Was Skipper bei Seekrankheit in der Crew tun können
Der Schiffsführer bzw. Skipper trägt nicht nur die Verantwortung für das Schiff, sondern auch für die Crew. Deshalb sollten Skipper auch im Bezug auf Seekrankheit Maßnahmen ergreifen, wenn ein oder gar mehrere Crewmitglieder seekrank werden.
Zunächst gilt es, die Crew stets zu beobachten und bei auftretenden Anzeichen von Seekrankheit, wie Gähnen, Antriebslosigkeit oder Schwitzen die betroffenen Crewmitglieder darauf hinweisen und ihnen Gegenmaßnahmen zu empfehlen.
Sollten Crewmitglieder schwer erkrankt sein, muss die Arbeitseinteilung entsprechend neu organisiert werden, da seekranke Personen als Crew ausfallen und nicht eingeteilt werden sollten. Auch gilt es, ein Crewmitglied abzustellen, um die Versorgung der Betroffenen zum Beispiel mit Wasser oder Mitteln zu übernehmen und die erkrankten Personen im Auge zu behalten.
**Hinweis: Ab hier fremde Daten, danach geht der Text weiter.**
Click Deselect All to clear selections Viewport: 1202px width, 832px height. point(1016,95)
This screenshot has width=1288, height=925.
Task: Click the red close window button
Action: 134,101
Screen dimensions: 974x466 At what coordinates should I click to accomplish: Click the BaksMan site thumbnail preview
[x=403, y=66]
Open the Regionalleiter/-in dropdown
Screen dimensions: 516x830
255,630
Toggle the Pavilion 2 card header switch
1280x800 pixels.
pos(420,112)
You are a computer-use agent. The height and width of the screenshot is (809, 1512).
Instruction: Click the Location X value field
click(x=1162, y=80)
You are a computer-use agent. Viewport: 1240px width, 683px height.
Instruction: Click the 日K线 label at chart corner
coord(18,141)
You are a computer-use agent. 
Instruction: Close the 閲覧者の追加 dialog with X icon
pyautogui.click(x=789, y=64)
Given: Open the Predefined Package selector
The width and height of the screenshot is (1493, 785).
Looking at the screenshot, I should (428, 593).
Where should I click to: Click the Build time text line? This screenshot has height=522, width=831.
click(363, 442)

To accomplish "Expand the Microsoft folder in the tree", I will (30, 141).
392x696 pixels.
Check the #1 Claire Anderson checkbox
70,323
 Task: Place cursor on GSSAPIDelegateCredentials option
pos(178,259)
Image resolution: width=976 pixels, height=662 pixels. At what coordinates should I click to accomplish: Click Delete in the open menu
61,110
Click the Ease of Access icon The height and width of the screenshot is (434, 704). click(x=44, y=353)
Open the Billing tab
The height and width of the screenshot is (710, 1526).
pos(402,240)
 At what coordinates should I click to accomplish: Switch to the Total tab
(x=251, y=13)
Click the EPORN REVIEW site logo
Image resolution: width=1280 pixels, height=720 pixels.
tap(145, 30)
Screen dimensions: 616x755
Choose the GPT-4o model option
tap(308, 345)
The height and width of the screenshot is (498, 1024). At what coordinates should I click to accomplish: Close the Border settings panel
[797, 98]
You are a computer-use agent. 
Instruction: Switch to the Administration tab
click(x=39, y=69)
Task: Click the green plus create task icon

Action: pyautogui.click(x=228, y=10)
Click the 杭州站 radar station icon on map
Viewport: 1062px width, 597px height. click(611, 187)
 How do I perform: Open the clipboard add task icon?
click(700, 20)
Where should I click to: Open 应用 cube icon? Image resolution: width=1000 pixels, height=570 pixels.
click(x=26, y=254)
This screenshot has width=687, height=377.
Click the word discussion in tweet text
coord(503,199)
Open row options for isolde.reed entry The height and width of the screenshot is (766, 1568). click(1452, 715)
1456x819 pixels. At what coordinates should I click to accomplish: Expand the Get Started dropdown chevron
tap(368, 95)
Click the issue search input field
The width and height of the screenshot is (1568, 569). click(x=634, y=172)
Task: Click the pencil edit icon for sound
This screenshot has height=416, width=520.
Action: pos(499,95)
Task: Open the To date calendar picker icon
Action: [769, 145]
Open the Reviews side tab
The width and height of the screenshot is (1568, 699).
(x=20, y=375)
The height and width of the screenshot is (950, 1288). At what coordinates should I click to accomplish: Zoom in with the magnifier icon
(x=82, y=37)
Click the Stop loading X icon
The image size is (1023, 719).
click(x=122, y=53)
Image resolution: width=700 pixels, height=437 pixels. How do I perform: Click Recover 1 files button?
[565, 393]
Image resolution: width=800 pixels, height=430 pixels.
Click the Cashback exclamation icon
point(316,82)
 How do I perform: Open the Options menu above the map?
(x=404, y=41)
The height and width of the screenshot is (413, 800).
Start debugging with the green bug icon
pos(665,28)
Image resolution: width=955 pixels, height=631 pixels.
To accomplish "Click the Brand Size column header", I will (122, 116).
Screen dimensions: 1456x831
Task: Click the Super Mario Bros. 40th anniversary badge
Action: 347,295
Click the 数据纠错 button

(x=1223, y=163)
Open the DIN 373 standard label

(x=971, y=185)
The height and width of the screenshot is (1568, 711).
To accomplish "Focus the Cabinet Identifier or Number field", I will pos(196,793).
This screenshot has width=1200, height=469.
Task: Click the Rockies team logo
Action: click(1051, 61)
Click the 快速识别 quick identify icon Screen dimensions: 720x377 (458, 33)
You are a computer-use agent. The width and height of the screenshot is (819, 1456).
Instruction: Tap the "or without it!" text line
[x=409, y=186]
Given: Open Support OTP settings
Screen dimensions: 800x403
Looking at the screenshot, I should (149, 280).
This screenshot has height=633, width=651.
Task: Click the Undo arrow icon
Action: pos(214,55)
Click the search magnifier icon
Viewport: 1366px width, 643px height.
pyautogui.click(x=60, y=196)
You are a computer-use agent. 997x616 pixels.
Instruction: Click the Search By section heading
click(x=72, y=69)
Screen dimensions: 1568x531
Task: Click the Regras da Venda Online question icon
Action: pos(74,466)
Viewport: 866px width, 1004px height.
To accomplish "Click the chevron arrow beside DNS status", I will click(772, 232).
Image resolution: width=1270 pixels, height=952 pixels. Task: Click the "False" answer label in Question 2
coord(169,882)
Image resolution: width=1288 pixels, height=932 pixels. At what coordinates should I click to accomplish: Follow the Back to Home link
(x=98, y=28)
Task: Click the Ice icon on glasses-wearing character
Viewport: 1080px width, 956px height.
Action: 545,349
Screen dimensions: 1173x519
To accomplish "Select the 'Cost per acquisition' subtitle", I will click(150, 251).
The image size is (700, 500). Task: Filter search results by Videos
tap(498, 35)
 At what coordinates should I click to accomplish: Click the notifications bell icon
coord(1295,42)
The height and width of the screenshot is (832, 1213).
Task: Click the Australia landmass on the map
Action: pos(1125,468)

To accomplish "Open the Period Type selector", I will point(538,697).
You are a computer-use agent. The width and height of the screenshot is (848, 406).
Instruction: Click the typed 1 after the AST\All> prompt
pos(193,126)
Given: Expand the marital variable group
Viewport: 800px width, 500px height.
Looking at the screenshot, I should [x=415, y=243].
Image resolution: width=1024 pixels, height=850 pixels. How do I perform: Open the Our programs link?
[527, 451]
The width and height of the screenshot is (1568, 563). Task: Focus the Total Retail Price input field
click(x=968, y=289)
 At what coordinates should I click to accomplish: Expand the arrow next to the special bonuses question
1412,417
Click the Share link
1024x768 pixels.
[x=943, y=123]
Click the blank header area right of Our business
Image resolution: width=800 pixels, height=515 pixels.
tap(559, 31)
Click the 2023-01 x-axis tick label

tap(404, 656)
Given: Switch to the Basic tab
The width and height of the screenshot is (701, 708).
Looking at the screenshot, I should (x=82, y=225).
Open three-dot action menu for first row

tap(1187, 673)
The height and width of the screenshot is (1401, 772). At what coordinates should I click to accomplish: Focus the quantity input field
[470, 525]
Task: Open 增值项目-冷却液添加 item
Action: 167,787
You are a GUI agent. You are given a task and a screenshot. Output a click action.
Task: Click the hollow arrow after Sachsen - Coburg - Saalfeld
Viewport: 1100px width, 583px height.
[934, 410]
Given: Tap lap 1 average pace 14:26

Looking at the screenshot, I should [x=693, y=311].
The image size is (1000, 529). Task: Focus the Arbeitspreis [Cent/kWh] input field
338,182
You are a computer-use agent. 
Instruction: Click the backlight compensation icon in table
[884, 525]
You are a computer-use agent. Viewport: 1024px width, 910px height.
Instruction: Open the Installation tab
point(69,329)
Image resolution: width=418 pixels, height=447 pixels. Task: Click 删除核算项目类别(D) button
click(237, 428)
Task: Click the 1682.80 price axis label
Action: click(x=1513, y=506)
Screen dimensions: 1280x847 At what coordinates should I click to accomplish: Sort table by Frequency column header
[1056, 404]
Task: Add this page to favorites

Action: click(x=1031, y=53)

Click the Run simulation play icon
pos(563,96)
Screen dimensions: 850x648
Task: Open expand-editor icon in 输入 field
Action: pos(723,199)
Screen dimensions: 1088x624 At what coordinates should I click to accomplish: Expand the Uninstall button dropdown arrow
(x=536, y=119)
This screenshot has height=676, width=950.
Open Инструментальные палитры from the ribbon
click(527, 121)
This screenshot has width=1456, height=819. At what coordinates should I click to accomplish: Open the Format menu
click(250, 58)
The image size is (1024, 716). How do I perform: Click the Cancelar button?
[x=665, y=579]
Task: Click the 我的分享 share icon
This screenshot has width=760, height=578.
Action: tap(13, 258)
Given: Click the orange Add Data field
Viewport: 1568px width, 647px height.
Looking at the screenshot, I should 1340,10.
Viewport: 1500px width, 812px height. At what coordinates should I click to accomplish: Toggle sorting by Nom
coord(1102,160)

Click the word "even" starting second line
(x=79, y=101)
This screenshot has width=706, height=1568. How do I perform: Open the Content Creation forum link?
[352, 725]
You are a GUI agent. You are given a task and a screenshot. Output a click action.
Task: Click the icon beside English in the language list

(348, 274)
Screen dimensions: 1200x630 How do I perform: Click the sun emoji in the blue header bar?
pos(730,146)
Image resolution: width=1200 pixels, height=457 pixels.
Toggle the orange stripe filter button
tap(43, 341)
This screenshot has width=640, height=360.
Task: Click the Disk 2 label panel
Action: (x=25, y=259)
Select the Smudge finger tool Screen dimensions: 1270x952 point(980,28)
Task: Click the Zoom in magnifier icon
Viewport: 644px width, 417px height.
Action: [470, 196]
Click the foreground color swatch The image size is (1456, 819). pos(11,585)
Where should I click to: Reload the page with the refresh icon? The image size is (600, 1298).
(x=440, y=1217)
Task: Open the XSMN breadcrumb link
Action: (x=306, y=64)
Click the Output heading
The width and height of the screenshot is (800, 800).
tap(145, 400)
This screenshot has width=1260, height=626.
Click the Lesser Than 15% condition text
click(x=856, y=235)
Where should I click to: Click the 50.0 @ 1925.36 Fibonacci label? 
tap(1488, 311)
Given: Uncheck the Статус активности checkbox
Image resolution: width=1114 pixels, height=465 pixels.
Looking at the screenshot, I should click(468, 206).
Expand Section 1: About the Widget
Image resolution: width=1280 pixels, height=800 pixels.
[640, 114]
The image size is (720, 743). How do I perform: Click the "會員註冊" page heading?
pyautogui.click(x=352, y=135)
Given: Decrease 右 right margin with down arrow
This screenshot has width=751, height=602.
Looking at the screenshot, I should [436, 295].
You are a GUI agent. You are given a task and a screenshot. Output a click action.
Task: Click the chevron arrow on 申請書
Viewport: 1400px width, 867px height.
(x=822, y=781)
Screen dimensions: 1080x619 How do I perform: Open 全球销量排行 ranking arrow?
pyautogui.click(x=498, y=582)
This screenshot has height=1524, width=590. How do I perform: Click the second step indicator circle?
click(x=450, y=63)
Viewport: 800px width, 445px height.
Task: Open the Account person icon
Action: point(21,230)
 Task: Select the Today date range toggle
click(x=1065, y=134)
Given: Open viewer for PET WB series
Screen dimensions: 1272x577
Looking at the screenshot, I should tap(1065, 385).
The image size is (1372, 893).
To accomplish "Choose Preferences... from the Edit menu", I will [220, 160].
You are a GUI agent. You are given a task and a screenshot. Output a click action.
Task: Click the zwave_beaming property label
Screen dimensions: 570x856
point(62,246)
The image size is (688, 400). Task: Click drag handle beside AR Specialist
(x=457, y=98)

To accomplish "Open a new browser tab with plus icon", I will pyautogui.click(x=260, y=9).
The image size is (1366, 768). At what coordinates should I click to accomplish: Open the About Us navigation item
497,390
Notfalls sollte ein ruhiger Kurs gewählt werden, um die Schiffsbewegungen zu minimieren. Seekranke Crewmitglieder sorgen an Bord oft für gedrückte Stimmung und Stress. daher lieber ein anderes Ziel auswählen oder einen Umweg in Kauf nehmen und das Schiff zu beruhigen.